During the forties, Governor Slade of Vermont made a practice of conducting groups of New England girls to the West to become teachers. Thus one of many notices records his arrival at Buffalo "accompanied by twenty-three young ladies, whom he is escorting to the Western States, where they will be employed as teachers";75 and it is estimated that he brought about one hundred girls a year to the West. Another characteristic notice quoted from an Iowa paper describes the "arrival of forty-one ladies" as causing "a great sensation." "Many of our newcomers", it boasted, "are genuine Yankees." This item was headed "Welcome at the West", and the nature of that welcome may be made clear by one more quotation:

Yankee Girls Out West. -- Prentice complains, in the Louisville Journal, that the Yankee girls who came out West do very little teaching. Instead of teaching other people's children, they soon get to teaching their own.76

The children and most of these women were only potential employees of eastern industry, but the depression of 1857 brought about the organization of the Women's Protective Emigrant Society with the definite purpose of promoting the migration of unemployed wage-earners. Horace Greeley, in one of his best moods, explained the occasion and the need:

On another page is an appeal of the "Women's Protective Emigrant Society" to which the generous attention of the public may be directed. This society is just organized for the purpose of sending destitute young women and girls who are deprived of the means of obtaining their daily bread, to the Interior or the West, where they may find employment. It is not intended to do this without ample precaution and regularity. Indeed, a system is already devised for the purpose of fully carrying out the object as soon as means are obtained, the active promoters being likewise determined to go to work at once and do good in proportion to their limited means, trusting to the correct sentiment of the public to afford them rapidly an all-sufficient fund to perfect their scheme. No rhetoric can exaggerate the awful conditions of thousands, yes thousands -- of respectable, industrious, virtuous girls in this metropolis whose wages are suddenly suspended, and who are left hopeless and helpless. It is estimated that there are no less than 7000 now ready to go West, because society has entirely withdrawn its succor from them. At best, they can earn but a pittance. A woman may be defined to be a creature who receives half price for all she does, and pays full price for all she needs. No hotel or boarding house here takes a woman at a discount of fifty per cent. Butchers, bakers, grocers, mercers, haberdashers, -- all ask her the utmost penny. No omnibus carries her for a halfed sixpence. She earns as a child -- she pays as a man. Besides her sex, if not barbarous custom, cuts her off from the best rewarded callings. . . . What, then, remains to be done?

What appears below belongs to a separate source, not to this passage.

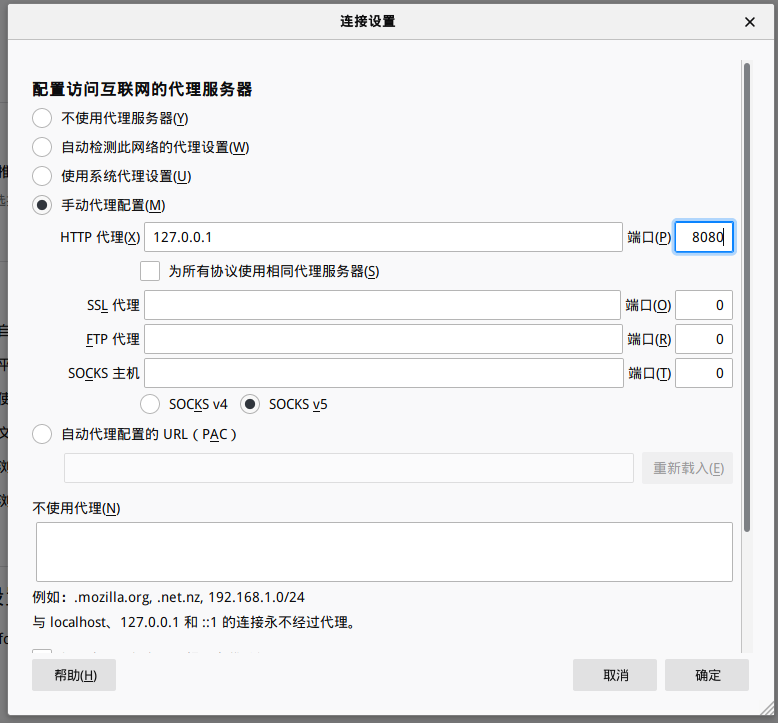Click the FTP 代理 address field

pyautogui.click(x=382, y=339)
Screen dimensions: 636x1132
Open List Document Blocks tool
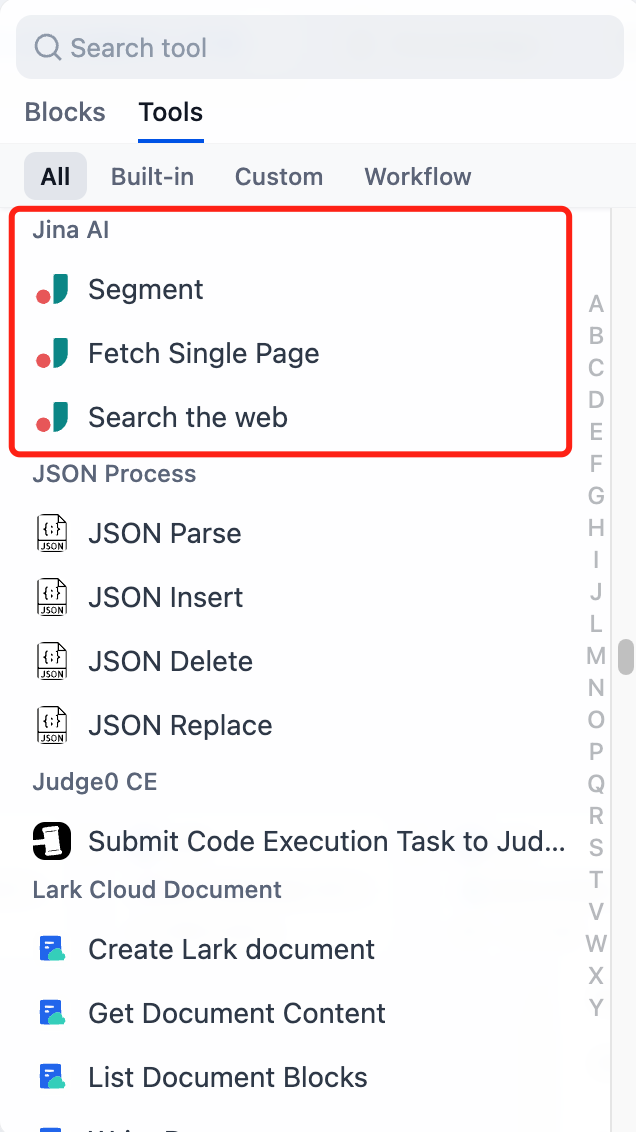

Simply individual action. Action prompt; action liberal, action abundant. There is no time to be lost. . . .77

The nature of the action is illustrated in the following item:

The Women's Protective Emigrant Society dispatched last evening a party of forty young women in charge of Miss Rich to Northern Indiana where Mr. Foster has procured good homes for them. The Society is now ready to receive others for Illinois, Indiana and other Western States, at its rooms, No. 29 Canal Street, where also contributions . . . will be thankfully received.78
Similar notices appeared, about two weeks apart, from November 10, 1857 to March 3, 1858; and during that time the Society-appears to have sent out between 100 and 150 women a month.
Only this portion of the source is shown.